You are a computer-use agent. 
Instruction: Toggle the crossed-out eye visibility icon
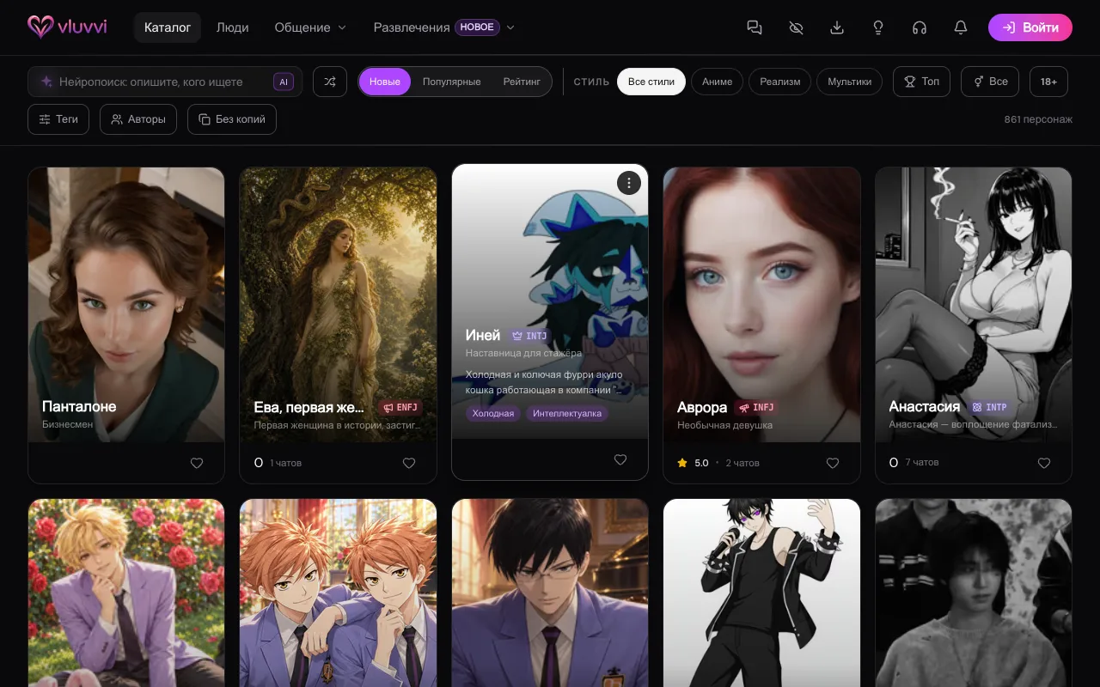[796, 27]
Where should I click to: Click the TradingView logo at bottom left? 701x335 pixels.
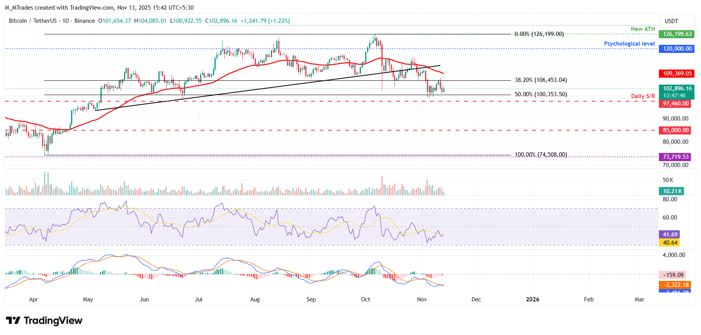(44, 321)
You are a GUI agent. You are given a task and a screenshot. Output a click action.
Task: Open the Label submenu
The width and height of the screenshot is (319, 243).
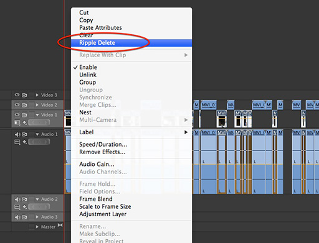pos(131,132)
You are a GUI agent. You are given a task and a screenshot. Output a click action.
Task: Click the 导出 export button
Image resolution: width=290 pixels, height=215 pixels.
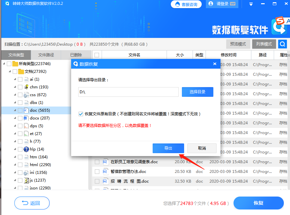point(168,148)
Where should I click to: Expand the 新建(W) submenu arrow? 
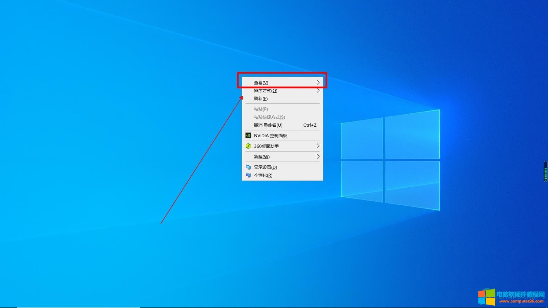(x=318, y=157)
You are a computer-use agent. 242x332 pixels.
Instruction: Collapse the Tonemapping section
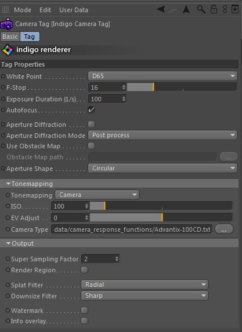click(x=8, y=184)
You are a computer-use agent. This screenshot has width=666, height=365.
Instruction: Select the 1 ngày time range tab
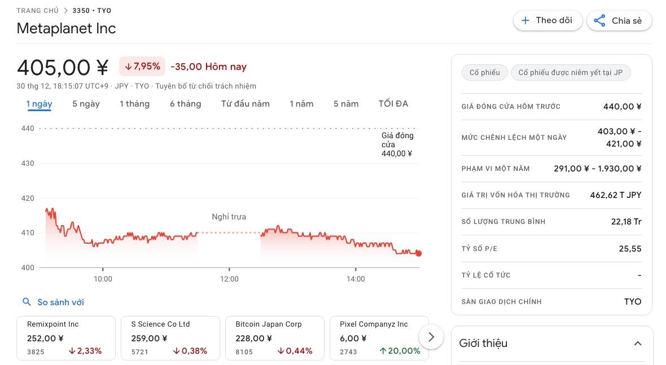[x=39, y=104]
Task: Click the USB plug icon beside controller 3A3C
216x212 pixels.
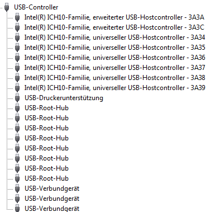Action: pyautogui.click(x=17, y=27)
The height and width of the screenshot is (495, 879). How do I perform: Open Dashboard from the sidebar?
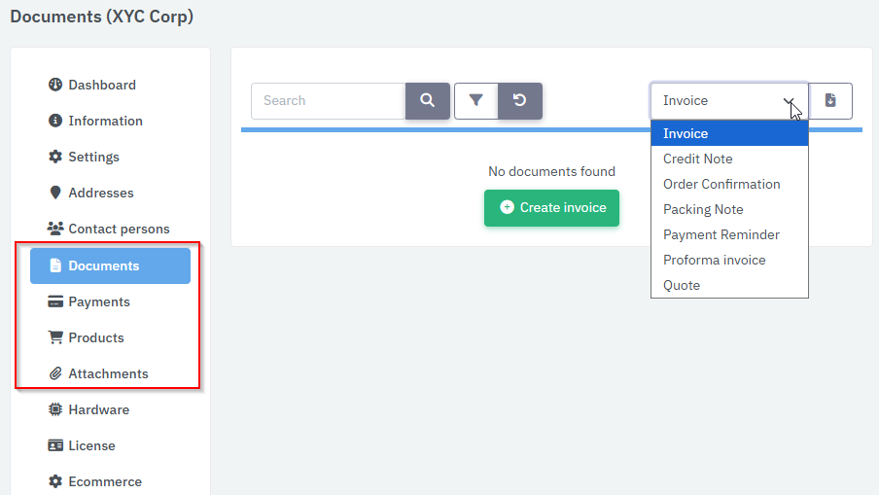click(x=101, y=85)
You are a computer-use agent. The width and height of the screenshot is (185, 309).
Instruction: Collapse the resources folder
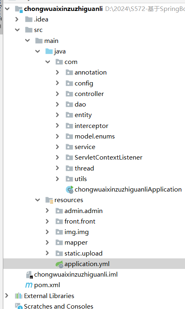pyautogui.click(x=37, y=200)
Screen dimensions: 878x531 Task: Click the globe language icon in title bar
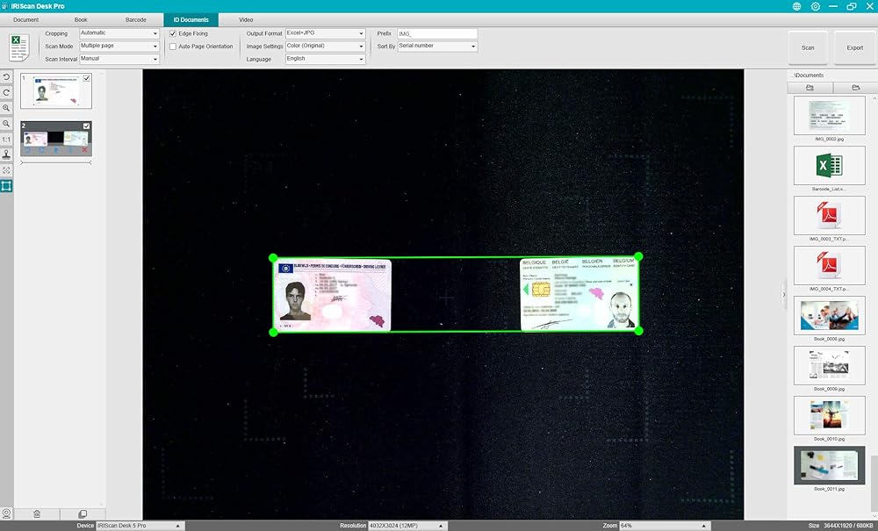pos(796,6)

■ ■ ■ ■ ■

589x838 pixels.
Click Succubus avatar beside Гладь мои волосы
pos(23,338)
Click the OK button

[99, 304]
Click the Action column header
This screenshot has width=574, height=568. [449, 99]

■ ■ ■ ■ ■

How to complete this task:
Your answer should consist only of the count of lines in the data that contain "computer".

Result for this exercise:
4